IMAG e ANIMAG promoveram ciclo de encontros digitais com ampla participação. Presidente da Comissão Episcopal Missão e Nova Evangelização pede que se acabe com «autoreferencialidade» e «clericalismo»

Lisboa, 31 out 2020 (Ecclesia) – Os Institutos Missionários Ad Gentes (IMAG) vão organizar mais uma conferência no ciclo dedicado ao Outubro Missionário, com o tema «A falta que um rosto faz…», marcada para 5 novembro, onde vão juntar diversos testemunhos de missão.

“A intenção é colocar os rostos em frente uns dos outros, em partilha missionária, dando o seu contributo para a reflexão.
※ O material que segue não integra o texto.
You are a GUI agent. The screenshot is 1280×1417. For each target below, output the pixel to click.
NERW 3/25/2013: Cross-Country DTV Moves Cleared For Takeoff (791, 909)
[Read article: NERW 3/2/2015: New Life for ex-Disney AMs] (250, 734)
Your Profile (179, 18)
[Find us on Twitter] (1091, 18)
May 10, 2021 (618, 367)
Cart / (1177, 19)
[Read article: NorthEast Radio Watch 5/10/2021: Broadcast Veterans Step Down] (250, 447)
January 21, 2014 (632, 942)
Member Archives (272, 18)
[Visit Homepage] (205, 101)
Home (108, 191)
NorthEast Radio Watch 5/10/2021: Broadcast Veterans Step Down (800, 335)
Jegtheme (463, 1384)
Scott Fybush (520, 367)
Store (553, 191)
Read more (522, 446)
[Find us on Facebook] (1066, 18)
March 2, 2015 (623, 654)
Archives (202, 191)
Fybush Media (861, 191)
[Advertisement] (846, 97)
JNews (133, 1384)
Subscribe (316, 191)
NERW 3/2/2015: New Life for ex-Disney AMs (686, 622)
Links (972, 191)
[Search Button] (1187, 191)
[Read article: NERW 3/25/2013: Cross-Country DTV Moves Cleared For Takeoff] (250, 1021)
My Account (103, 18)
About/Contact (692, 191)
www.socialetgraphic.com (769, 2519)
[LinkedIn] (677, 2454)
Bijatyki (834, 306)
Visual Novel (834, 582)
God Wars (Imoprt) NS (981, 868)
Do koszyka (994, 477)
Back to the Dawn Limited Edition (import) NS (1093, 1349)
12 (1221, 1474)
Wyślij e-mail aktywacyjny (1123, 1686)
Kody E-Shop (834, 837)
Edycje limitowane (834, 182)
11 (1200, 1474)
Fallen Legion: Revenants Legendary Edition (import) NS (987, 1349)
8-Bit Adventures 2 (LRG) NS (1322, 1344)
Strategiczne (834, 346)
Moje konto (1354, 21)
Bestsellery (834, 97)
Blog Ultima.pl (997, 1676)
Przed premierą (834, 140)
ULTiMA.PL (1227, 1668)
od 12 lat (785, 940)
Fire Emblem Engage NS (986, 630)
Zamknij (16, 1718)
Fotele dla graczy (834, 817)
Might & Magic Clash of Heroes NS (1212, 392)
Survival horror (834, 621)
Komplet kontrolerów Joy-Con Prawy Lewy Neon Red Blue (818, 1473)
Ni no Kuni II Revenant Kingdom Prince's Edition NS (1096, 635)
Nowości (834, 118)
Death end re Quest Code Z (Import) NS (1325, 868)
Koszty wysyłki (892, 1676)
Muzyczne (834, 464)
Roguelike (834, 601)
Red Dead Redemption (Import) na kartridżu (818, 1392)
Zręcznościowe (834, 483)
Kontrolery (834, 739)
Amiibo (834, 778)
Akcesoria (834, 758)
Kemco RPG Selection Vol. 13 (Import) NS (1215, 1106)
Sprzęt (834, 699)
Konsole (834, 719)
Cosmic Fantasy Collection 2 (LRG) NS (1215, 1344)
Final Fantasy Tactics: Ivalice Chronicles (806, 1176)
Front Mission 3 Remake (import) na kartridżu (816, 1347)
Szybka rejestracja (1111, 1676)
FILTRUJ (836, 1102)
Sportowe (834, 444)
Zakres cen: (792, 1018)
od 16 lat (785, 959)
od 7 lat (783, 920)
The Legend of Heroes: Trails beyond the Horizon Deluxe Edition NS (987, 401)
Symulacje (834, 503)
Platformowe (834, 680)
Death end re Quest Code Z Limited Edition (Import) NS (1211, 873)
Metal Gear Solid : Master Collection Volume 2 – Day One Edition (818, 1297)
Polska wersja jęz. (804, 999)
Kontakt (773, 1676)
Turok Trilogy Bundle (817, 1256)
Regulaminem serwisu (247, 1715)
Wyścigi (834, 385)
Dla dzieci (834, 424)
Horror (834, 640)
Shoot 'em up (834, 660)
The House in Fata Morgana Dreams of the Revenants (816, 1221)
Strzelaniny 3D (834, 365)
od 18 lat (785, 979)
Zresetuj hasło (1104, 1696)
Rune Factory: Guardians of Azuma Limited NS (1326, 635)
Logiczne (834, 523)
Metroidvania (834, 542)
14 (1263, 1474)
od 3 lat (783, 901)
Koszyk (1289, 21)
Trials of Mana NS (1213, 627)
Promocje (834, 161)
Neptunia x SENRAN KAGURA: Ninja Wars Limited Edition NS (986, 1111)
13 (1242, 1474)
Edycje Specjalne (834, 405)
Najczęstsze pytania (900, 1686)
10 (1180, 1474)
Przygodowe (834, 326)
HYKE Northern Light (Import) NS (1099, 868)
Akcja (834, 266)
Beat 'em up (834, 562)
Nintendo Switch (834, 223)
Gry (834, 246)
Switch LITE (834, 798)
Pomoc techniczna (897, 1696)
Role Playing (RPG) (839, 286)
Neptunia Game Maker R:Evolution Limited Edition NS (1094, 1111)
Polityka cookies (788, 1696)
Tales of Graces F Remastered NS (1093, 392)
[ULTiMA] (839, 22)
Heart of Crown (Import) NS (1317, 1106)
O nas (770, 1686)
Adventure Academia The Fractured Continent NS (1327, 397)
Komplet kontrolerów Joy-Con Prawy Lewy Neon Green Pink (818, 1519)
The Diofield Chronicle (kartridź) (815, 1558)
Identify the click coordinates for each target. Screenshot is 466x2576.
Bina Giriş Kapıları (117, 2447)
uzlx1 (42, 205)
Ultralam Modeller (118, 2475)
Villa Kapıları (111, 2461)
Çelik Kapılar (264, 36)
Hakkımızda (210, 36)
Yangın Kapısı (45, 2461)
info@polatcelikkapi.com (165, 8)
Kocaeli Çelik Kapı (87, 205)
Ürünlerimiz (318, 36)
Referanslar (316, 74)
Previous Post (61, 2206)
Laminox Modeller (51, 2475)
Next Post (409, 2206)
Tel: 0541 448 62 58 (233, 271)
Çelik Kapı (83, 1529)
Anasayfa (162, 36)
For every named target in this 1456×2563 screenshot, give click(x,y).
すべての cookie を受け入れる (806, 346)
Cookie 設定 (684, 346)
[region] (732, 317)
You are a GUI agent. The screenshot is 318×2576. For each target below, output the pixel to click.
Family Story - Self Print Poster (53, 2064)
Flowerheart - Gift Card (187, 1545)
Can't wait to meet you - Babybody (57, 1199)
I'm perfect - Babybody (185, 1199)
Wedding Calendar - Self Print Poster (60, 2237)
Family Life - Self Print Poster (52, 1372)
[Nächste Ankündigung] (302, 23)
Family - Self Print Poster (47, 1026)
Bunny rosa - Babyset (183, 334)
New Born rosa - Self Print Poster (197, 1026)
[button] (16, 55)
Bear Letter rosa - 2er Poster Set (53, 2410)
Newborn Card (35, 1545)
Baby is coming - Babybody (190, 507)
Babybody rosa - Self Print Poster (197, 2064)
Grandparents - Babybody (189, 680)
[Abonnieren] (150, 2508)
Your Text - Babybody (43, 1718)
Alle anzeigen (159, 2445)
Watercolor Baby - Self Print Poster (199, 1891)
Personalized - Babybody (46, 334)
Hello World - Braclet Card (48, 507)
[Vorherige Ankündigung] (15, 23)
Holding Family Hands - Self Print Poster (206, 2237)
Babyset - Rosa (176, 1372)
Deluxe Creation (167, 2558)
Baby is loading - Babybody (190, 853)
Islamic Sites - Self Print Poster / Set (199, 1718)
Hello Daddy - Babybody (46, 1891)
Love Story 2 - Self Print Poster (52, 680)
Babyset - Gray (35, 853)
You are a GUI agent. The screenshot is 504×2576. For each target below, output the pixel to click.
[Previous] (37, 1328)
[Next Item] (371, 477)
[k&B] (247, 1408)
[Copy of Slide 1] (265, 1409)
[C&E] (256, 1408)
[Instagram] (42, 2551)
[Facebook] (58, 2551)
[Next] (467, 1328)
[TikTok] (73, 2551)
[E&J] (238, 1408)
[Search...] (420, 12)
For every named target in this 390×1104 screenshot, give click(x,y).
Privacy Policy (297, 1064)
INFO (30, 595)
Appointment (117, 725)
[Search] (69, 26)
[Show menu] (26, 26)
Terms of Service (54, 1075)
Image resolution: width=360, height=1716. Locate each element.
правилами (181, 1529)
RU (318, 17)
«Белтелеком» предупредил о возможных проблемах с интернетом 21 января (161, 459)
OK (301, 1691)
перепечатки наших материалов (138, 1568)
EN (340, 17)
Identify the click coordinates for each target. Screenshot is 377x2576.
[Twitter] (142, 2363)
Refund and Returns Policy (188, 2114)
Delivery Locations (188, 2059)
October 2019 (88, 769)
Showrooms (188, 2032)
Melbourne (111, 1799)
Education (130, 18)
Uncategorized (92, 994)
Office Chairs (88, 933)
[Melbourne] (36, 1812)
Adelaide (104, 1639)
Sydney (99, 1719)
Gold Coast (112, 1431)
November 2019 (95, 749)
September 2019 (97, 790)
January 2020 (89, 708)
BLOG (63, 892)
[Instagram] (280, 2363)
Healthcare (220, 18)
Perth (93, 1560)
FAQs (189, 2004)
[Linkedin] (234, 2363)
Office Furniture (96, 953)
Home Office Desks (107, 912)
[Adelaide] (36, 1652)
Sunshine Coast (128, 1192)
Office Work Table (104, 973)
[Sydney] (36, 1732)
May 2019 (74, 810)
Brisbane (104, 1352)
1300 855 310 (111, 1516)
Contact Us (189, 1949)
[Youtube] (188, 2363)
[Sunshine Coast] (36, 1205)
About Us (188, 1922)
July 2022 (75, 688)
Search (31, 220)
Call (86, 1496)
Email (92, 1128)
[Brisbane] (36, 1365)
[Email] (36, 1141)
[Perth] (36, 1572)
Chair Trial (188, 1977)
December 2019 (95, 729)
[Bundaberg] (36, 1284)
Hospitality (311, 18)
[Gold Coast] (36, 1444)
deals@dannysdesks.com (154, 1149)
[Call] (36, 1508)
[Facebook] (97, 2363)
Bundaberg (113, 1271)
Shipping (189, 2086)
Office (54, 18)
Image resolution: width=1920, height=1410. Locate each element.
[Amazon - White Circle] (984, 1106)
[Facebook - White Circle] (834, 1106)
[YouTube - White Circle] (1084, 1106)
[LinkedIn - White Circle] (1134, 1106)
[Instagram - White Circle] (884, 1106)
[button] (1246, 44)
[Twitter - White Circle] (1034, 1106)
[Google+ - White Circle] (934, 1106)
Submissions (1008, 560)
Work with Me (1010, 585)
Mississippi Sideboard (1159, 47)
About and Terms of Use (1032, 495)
O programa será estruturado em trabalho de grupos e plenário, onde serão apresentados alguns pontos concretos pertinentes para a «imaginação do possível» nestes tempos de pandemia”, apresenta um comunicado enviado à Agência ECCLESIA, pelos IMAG e pelos animadores dos IMAG.

Ao longo de outubro os missionários assinalaram este mês missionário com um ciclo de conferências onde diferentes convidados foram desenvolvendo a sua reflexão em tono do tema do rosto, que a pandemia do Covid-19 veio a desafiar encarar de forma diferente.

D. António Couto abriu o ciclo com uma reflexão em torno de «De “eu” para “eis-me”».

“D. António Couto refletiu sobre a responsabilidade pelo outro, os rostos dos outros como autênticas lições de humanidade. Um rosto suplicante, lacrimejante, pleno de existência, que leva a agir, a ter consciência de que a missão é «a Igreja a fazer-se» e a dizer, convictamente, «eis-me aqui, ao teu serviço»”, indica o comunicado.

A segunda conferência, com a autora e encenadora Matilde Trocado como convidada, indicou o “mundo das «expressões da proximidade» da arte”, levando os participantes a “um encontro com o inexplicável sublime, uma forma de tocar o transcendente e um véu através do qual temos um vislumbre do rosto de Deus”.

Rita Valadas, licenciada em Política Social, foi a terceira convidada do ciclo, desafiou às relações criadas entre “o outro” e “eu”.

“Colocou «o outro diante de mim», em género de jogo de espelhos entre «eu», o «outro» e «nós». Rostos interpeladores, que remetem para a obra que cada um representa. A simbiose do cuidador com o outro, que se torna, ele próprio, meu cuidador; o encontro com o rosto do outro que gera relação: o outro diante de mim que se transforma em «nós»”, indica.

Juan Ambrósio, docente da Faculdade de Teologia na Universidade Católica Portuguesa, convidou os participantes a “«desmascarar a missão»”, desafiando a “tirar a máscara para buscar traços que caracterizem a missão” dos tempos atuais.

“A descoberta da cor dos olhos de Deus a partir do encontro com os olhos do outro. Será aí que se experimenta a Igreja na sua relação com missão e comunhão, observando o centro a partir da periferia e conscientes de que a nossa resposta deverá ser um verdadeiro e desmascarado «eis-me aqui, envia-me» (Is 6,8)”, indica o comunicado.

O ciclo encerrou na última quinta-feira com a reflexão de D. José Tolentino Mendonça que indicou que a pandemia é terra de missão.

D. Armando Esteves Domingues, presidente da Comissão Episcopal Missão e Nova Evangelização, afirmou na quinta conferencia do ciclo a importância de “mudar o estilo” de missão, “converter o Evangelho em migalhas, mostrando-o como exemplos, correr com clericalismos e auto referencialidade”.

“Gostaria de uma evangelização feita com todos e para todos. Temos demasiados especialistas que afugentam quem sabe pouco, os que não fazem nada, os que não encontram lugar na Igreja para se envolver no apostolado, portanto gostaria que fosse uma missão com todos e para todos”, afirmou o também bispo auxiliar do Porto.